Early detection and treatment is critically important for reducing deaths from the disease, and many developed countries have implemented mammography screening programmes for the women who are most at risk. In Asia, breast cancer tends to present at an earlier age than in Europe or the US, and Asian women have denser breast tissue, both of which are known to reduce the accuracy of mammography. As such, detection using standard mammography screening based on European and U.S. practice might miss cases of breast cancer in Asian countries.
Prof. Noriaki Ohuchi, PhD, Tohoku University Graduate School of Medicine (Miyagi, Japan) and colleagues recruited more than 70,000 women in Japan aged between 40 and 49 to participate in the J-START trial. Half were offered the usual mammography screening (control group), and half were offered ultrasound testing in addition to mammography (intervention group), with two screening sessions taking place over two years.
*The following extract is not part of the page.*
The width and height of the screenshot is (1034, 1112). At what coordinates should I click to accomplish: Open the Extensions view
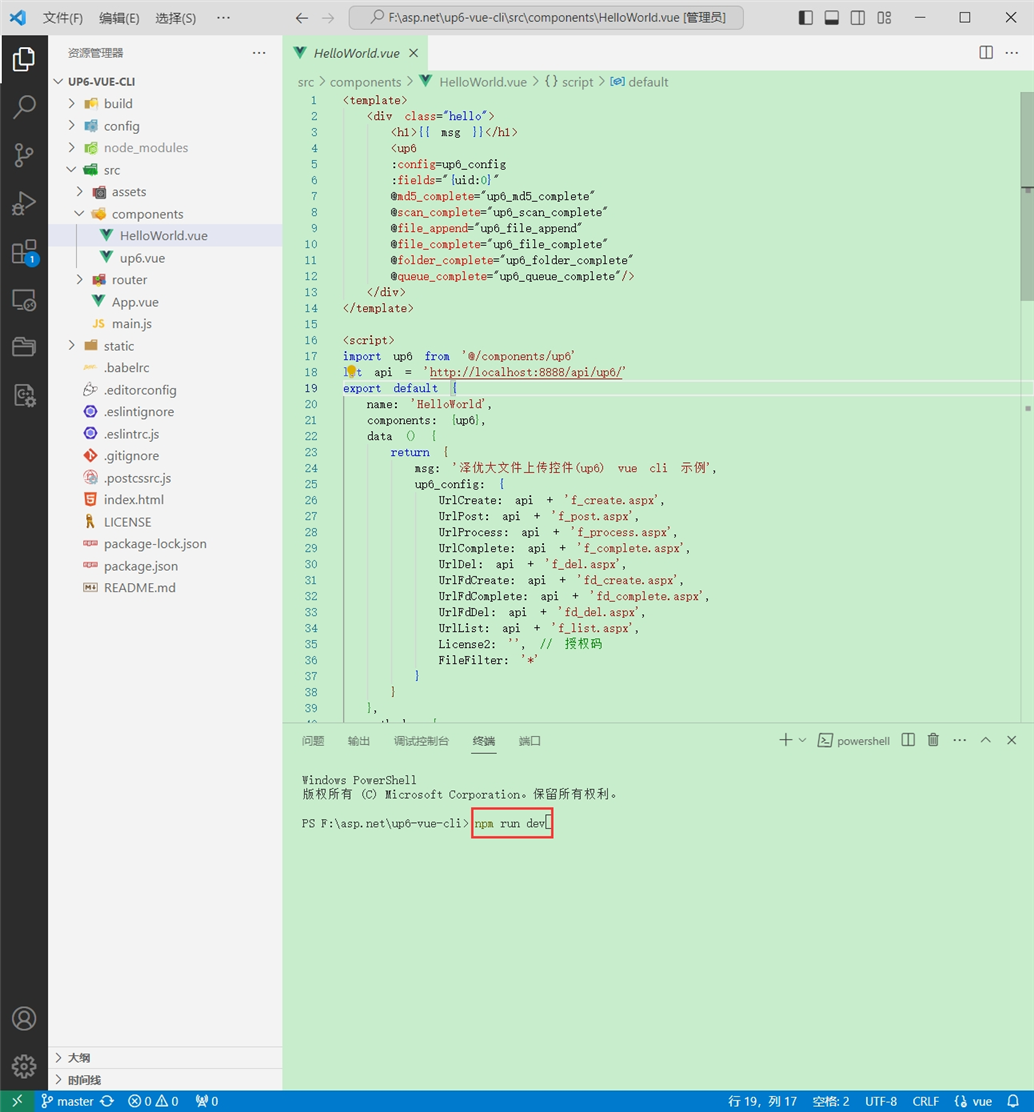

The research team reported these key findings:
- Sensitivity, or correct identification of cancer, was significantly higher in the intervention group (91 percent) than in the control group (77 percent);
- More cancers were detected in the intervention group than in the control group (184 vs. 117) and were more frequently stage 0 and 1 (144 vs. 79);
- 18 interval cancers were detected in the intervention group compared with 35 in the control group.
The lower rate of interval cancers — which appear after a negative test result between scheduled rounds of screening — in the intervention group led researchers to conclude that adding ultrasound to mammography screening detected additional cancers, compared to mammography alone.
"Further work will now be needed to see if these results can be extended to other countries in Asia," says Prof. Ohuchi. "In addition, long-term follow-up of these results will determine whether including ultrasound tests in breast cancer screening ultimately affects the likelihood of successful treatment and survival, as we would expect."
In a linked Comment, Martin Yaffe, PhD, and Roberta Jong, MD, both from the University of Toronto, Canada, write, "We believe that J-START7 is an important trial for several reasons. It is the first randomised trial of population screening with ultrasonography, and was done in asymptomatic women at average risk, who were not preselected on the basis of other imaging findings...Furthermore, the J-START trial was done in relatively young women. Despite evidence of mammography screening effectively reducing mortality in women in their 40s, this method is seldom recommended or provided for women younger than 50 years. Definitive evidence of whether ultrasonography screening of women from age 40 years can further reduce breast cancer mortality could be an important step."